On peut en déduire que « ça reste en famille » sauf que, depuis quelques jours il semble qu’il y ait de l’eau dans le gaz idéologique entre François et Ségolène. Il suffit qu’il avance une proposition fiscale pour qu’aussitôt la candidate s’en démarque. Mais au-delà du fond, la compétition semble faire rage entre… l’équipe présidentielle qui s’est installée au boulevard Saint Germain et le siège du PS situé à quelques centaines de mètres de là, rue de Solférino. Les équipes se mesurent, travaillent chacune de leur côté, voire se critiquent et s’accusent mutuellement de « nullitude ». Les uns sont les représentants de la candidate et se sentent investis d’une sorte de monopole de représentation et d’action. Les autres sont les représentants du parti et estiment être les seuls vrais professionnels dans cette campagne.
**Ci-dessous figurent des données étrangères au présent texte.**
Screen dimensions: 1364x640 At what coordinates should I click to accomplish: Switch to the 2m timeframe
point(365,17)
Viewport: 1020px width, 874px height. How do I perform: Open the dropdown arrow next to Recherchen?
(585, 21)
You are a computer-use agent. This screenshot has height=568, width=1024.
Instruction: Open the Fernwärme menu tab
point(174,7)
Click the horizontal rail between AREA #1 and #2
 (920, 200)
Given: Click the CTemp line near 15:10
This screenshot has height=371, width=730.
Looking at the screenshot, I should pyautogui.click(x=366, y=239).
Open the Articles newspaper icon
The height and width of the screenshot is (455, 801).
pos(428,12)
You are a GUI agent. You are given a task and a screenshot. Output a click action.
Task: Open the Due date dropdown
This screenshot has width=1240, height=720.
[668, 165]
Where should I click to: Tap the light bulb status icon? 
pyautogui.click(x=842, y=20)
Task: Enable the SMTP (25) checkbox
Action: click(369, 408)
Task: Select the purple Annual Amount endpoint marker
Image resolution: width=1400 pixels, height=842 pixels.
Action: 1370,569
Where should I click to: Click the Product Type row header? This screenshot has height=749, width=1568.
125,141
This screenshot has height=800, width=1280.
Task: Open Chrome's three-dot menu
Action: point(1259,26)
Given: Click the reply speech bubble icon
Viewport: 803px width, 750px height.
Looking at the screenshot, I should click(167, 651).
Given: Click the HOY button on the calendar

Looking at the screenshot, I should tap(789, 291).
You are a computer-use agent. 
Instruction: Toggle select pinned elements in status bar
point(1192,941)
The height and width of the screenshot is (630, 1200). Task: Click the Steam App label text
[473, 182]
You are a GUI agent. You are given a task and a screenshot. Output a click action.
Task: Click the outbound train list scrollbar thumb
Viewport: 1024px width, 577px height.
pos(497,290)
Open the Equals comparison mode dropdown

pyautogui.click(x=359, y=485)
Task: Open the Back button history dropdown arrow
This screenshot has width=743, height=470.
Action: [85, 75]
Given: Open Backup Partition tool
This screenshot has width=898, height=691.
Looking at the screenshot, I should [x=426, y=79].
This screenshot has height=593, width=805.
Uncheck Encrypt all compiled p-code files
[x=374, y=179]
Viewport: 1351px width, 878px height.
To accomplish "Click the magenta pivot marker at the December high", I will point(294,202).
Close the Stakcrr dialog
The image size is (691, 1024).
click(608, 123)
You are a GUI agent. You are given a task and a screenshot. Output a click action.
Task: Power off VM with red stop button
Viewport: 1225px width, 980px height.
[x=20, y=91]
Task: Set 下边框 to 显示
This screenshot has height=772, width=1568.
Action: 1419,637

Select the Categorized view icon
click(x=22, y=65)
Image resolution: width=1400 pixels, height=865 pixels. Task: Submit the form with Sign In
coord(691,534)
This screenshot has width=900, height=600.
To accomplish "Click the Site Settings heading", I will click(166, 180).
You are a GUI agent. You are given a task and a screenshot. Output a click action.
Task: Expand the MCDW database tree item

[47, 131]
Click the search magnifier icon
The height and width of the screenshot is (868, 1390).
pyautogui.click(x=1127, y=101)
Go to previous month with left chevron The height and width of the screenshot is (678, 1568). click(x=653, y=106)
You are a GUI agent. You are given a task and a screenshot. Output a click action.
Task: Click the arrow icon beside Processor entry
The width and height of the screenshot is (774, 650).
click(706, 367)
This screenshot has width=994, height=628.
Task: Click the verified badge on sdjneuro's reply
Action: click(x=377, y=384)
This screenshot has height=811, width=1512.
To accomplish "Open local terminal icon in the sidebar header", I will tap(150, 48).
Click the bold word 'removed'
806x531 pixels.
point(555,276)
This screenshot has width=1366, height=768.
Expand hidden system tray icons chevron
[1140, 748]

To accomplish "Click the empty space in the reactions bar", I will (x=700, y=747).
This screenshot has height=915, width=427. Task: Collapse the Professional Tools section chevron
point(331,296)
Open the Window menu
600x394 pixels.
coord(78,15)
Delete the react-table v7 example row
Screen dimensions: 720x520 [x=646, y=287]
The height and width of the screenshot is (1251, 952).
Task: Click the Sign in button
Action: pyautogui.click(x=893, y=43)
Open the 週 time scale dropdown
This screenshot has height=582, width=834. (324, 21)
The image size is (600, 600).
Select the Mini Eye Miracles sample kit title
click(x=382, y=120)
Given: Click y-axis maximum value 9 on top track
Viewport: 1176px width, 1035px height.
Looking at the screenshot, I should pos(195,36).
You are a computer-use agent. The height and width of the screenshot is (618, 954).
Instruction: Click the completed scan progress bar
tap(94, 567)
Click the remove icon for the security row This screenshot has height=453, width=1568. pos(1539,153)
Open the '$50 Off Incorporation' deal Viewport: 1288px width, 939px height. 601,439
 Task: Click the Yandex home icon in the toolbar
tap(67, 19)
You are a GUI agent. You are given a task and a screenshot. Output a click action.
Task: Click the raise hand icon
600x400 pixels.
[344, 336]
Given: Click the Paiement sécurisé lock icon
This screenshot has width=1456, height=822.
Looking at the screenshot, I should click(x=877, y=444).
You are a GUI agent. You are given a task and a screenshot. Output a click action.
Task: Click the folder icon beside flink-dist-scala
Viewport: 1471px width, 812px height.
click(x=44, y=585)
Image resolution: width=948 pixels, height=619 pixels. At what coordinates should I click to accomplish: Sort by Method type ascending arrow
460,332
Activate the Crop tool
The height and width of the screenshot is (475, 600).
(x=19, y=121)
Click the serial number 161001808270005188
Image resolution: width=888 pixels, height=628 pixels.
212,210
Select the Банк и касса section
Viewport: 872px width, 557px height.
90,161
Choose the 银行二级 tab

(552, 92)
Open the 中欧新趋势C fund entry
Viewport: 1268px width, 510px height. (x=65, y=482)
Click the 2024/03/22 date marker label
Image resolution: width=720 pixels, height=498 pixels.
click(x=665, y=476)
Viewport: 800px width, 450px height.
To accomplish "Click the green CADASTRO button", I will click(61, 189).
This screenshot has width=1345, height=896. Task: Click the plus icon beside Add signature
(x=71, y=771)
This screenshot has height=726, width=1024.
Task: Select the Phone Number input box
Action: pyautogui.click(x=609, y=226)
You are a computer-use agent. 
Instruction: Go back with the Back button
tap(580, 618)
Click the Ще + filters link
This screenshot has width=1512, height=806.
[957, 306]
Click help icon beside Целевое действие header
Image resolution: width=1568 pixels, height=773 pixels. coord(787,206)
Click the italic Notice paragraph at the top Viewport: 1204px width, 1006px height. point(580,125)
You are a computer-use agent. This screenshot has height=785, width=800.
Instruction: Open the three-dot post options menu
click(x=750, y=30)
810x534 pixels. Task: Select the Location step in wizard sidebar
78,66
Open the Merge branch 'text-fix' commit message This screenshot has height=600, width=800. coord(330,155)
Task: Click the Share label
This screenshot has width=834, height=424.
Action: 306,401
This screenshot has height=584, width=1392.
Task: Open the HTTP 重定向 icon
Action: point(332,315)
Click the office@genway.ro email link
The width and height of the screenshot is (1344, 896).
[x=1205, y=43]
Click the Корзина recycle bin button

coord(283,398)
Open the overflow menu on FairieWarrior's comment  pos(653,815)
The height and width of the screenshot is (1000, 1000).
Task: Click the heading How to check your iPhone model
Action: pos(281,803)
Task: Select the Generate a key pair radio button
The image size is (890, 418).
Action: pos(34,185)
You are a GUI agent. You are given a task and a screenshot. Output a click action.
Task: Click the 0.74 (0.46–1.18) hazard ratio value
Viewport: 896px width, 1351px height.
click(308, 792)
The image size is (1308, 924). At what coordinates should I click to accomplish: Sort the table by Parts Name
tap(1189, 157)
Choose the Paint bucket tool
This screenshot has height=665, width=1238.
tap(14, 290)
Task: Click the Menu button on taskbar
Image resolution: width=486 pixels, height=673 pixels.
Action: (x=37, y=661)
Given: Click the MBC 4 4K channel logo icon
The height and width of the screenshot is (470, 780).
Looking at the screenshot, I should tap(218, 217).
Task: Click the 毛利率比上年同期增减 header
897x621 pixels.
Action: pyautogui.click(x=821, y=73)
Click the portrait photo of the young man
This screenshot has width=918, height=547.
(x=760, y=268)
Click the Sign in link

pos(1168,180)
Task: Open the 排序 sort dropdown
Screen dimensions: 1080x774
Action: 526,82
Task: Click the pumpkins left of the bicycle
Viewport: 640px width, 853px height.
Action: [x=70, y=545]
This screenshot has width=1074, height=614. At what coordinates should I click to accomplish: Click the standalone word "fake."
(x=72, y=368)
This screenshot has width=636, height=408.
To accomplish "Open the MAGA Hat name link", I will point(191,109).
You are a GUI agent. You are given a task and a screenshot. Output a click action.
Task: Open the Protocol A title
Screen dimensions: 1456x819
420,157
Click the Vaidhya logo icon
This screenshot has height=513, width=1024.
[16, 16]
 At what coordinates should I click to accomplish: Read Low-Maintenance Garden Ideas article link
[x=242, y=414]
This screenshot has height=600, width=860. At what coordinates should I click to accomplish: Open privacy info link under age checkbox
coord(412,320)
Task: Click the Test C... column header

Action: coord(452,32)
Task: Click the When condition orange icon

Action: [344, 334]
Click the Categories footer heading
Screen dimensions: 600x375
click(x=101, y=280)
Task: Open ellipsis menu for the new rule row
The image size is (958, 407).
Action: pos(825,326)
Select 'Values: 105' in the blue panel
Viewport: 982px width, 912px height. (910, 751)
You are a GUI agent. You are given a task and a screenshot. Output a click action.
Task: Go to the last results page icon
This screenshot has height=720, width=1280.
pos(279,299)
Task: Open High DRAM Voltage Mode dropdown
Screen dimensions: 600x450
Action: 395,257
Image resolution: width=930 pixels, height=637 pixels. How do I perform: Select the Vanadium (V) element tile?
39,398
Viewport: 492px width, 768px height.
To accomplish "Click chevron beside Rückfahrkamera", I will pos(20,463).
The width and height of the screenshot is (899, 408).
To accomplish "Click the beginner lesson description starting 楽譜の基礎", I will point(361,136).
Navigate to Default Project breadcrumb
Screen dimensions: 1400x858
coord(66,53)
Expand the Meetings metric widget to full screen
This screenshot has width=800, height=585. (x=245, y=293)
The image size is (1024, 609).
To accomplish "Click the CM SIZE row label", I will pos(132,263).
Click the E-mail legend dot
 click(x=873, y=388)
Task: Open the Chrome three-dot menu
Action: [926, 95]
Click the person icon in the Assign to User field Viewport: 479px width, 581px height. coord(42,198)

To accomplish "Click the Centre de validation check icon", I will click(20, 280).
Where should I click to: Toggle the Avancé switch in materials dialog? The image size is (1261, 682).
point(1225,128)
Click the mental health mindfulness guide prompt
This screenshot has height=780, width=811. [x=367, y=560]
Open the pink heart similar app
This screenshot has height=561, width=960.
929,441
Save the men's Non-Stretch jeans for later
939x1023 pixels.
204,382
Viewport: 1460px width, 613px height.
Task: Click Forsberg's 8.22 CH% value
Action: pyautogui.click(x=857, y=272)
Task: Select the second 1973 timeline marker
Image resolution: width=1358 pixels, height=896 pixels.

Dans ce cafouillage assez inédit les Français commencent sérieusement à s’interroger sur les capacités de Madame Royal à incarner la « cheftaine de l’Etat » dont ils ont rêvé quand ils voient qu’elle a autant de mal à simplement coordonner ceux qui sont censés faire campagne pour elle. La conséquence immédiate de cette perte de confiance est la baisse régulière de Madame Royal dans tous les sondages. Les journaux parlent de « trou d’air » dans la campagne socialiste. Turbulences, orages, ciel chargé, l’alerte météo politique est lancée. En attendant, il y a un fâcheux courant d’air qui fait claquer les portes du PS. Il se pourrait même que l’une d’entre elles ne se referme sur la confiance des électeurs.